Solemnity reasserted itself in Matt’s demeanor. His body seemed to lose energy. He leaned back into his chair and attempted to straighten his shoulders.
“I love your daughter. But I don’t think it’s meant for us to be together, at least not in this lifetime.”
Anna found the qualification interesting and profound. “Why do you say that?” she asked.
Matt remained focused upon Serine and Grant on the other side of the pool. He turned and said, “You mean other than the obvious?” ?
Chapter 15
Anna felt herself slipping back in time as Matt’s gaze receded.
“You know,” Matt said, “I don’t think the unfaithful are the ones at fault. It’s people like me who won’t give up, and refuse to see the futility of our hopes. We won’t stop dreaming.” He appeared to know much about the Manning family drama. Anna’s intrigue of him deepened. “Hopes aren’t always founded on solid experiences,” he continued. “As my therapist explains, dreams compliment our waking experiences, the day-to-day reality we don’t always like or trust. Dreams don’t lie, ever.”
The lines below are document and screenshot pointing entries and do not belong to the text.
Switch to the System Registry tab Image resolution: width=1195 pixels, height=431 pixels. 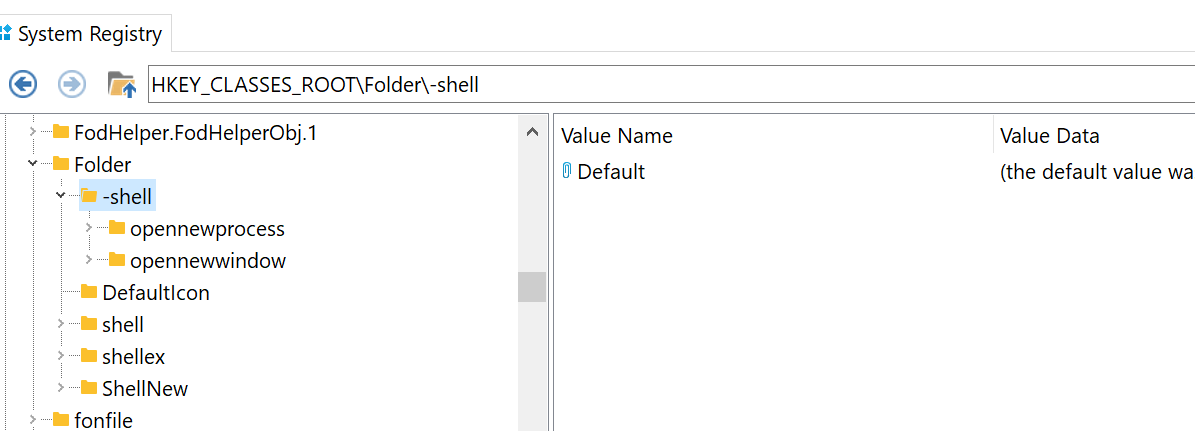(x=85, y=34)
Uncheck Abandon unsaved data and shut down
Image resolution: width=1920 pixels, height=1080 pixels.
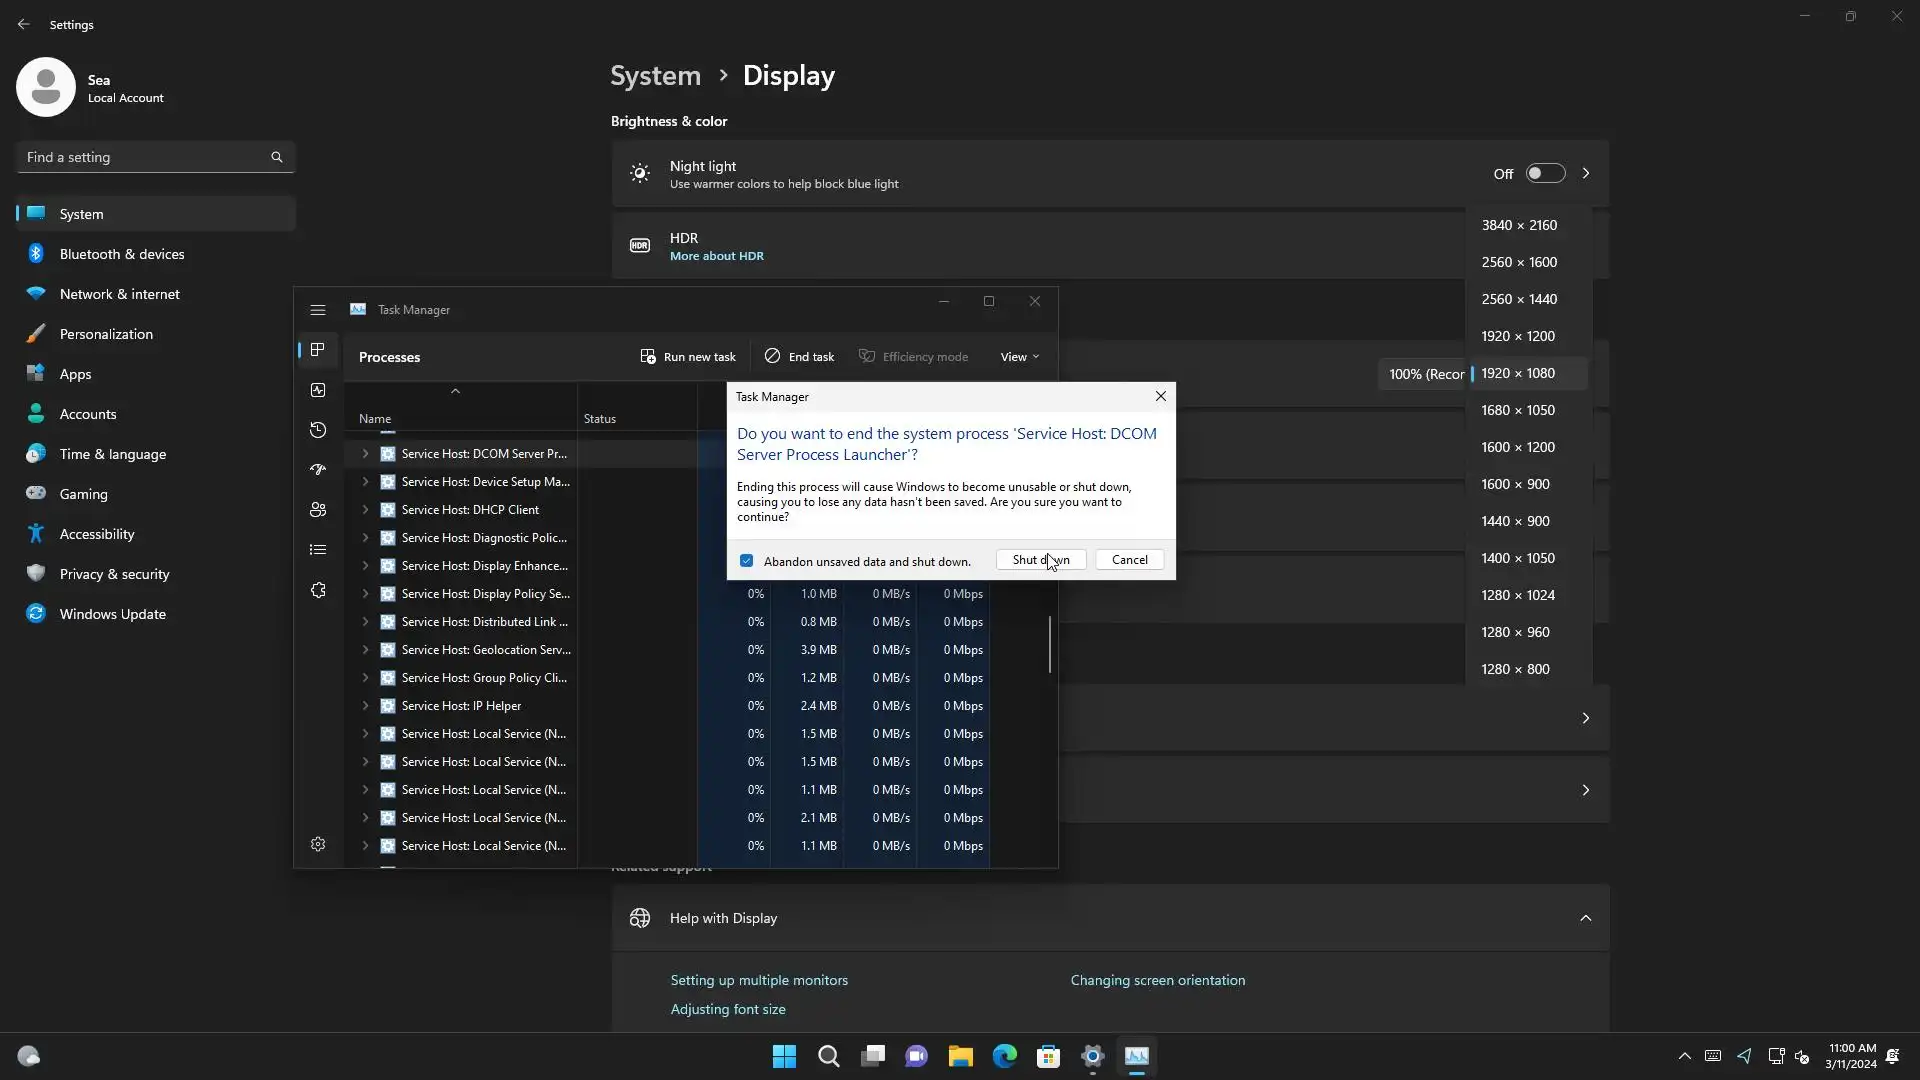click(746, 561)
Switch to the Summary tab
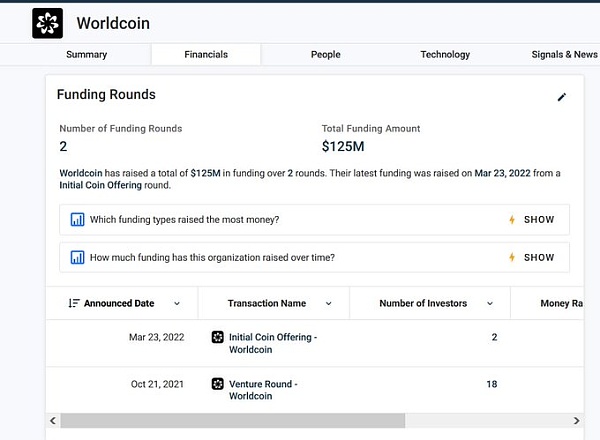The image size is (600, 440). [86, 54]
Once again Matt turned to the sliding glass door, and observed Serine and Grant arguing on the far side of the pool. Edward, under the awing, and seemingly oblivious, continued reading.
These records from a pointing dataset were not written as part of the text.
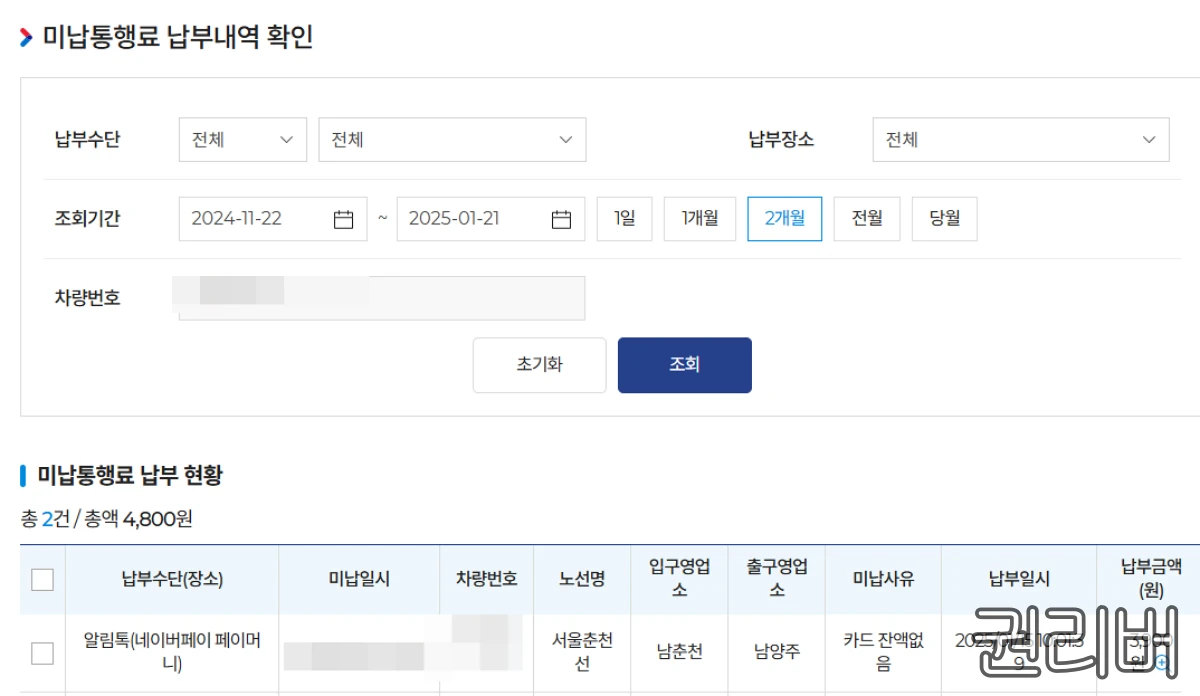This screenshot has height=696, width=1200.
Task: Check the 알림톡 payment record checkbox
Action: (41, 652)
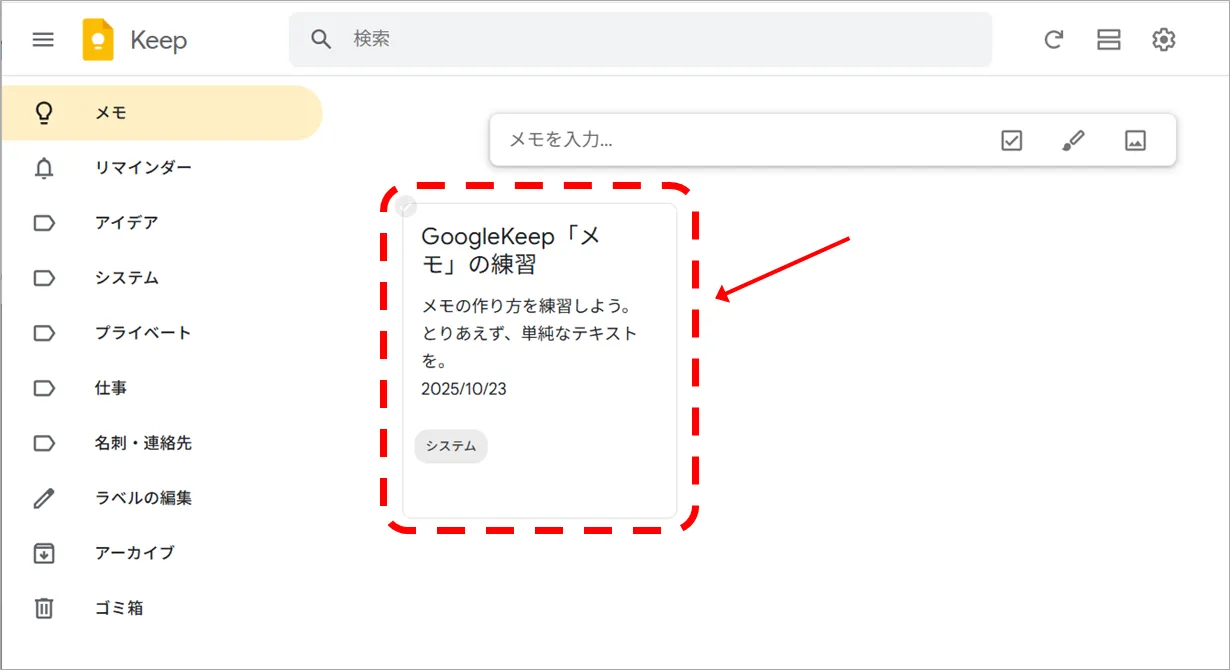The width and height of the screenshot is (1230, 670).
Task: Refresh notes with the reload icon
Action: (1053, 40)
“I had a dream right after Serine learned her father was dying,” Matt said. “She was tending Mr. Manning in his last moments. She was crying, begging him not to die.” Feeling exposed, Anna grew anxious. The struggles of her family had spread beyond the con fines of her and her children’s emotions and were touching the lives of those on the periphery. “He died,” Matt went on describing his dream. “Serine lay on his chest, still and sad, her eyes glaring, seeing but not seeing, longing for what could have been, but never was.”
Anna lowered her eyelids.
Moments later Matt said, “I’m a painter. I do abstracts. I met Serine when she came to one of my shows. I liked the way she interpreted my paintings. Or rather that she
didn’t
. I caught her observing the centerpiece of the exhibit, the largest one in the show. I had painted the back of woman. She was nude. In the top right corner the sun was setting in the west. In the bottom left side, another sun was rising.
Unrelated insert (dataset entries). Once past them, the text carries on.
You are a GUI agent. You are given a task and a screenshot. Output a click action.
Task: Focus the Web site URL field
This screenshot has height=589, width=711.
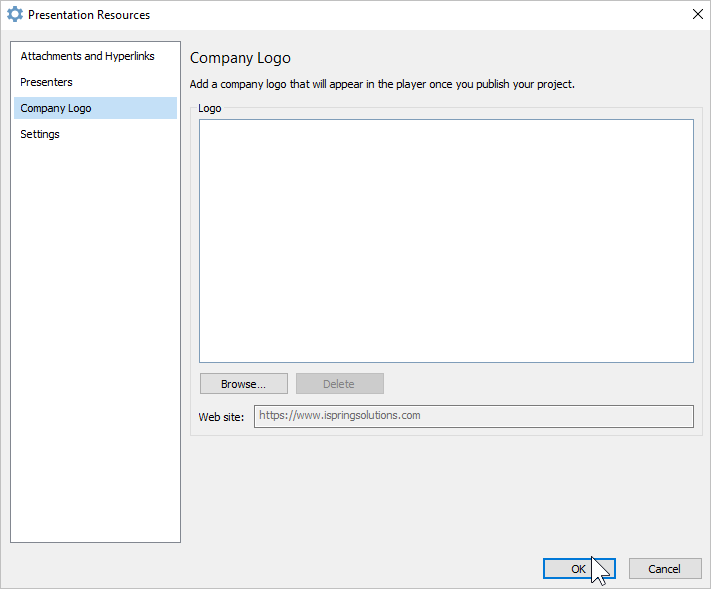473,416
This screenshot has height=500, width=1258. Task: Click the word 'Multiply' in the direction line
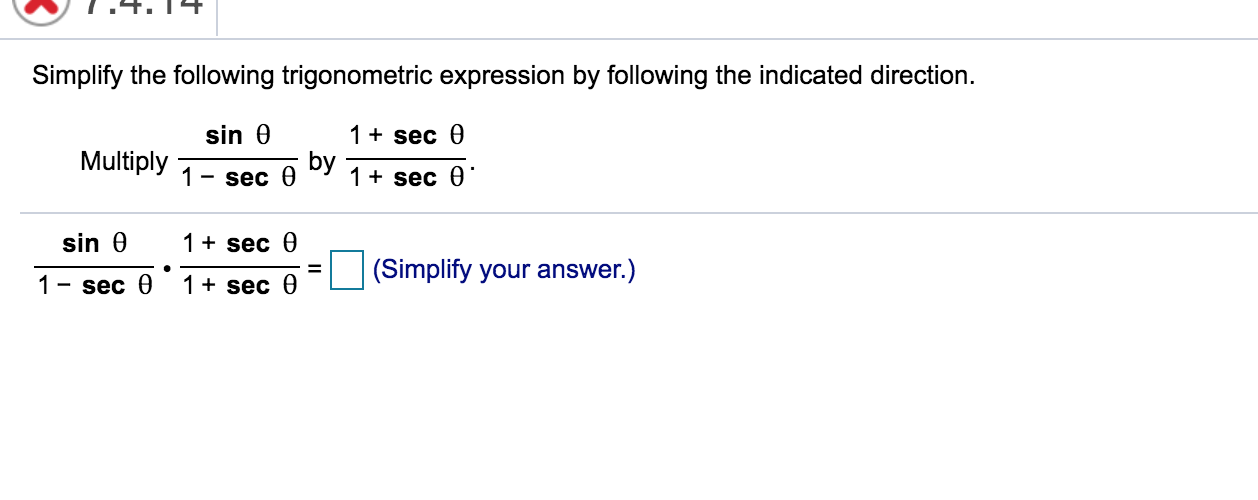(124, 160)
Life and death, side by side
. Serine stood in front of the painting, observed it for a long time. I walked over to her, and told her I was the artist. At first, she didn’t believe me.”
“That’s Serine all right. A prosecutor forever on the offensive.”
“She never said like some people, `Oh, I could tell you were the artist.’ Instead, she explained, `It reminds me how exposed I feel when I’m in love.’”
Anna’s breath grew shallow and tense.
“I fell in love with her right then. She had seen right through me. She knew how I felt when I was painting the woman. The painting was me. Every person I paint is
me
. I worked on the nude woman throughout the last stages of my mother’s breast cancer. The woman was my hurt, the living and the dying, and the loss of my mother. The two suns were the freedom I felt when she finally died.”
“When was the show where you met Serine?”
“About a year ago, late August, early September,” Matt said. “How prophetic,” Anna mused.
Twelve months earlier she had entered the throes of seeking a divorce. She had notified the children. Serine was not home when Anna had called. Anna had left a message. Days later, Serine called back saying that she didn’t know how Anna could do such a thing. The conversation had continued with Serine launching intense accusations declaring Anna’s lack of concern for the family and their needs. Serine ended the raw treatise with
,
“I’m engaged.”
Through the sliding glass door, Anna saw Serine and Grant’s argument had reach a head.
“Excuse me for a moment,” she said to Matt. Anna walked past Edward still lying on the chaise and reading, and continued to the far side of the pool. Approaching Serine and Grant, she formed a cordial smile and extended her hand to Grant.
“Hello, I’m Anna Manning,”
“Grant Seifert.” He shook her hand.
“I hope you’re making yourself at home,” Anna said, “—as much as you can.” She eyed Serine standing beside him. Grant was as much a victim of Serine’s emotional social play as Matt.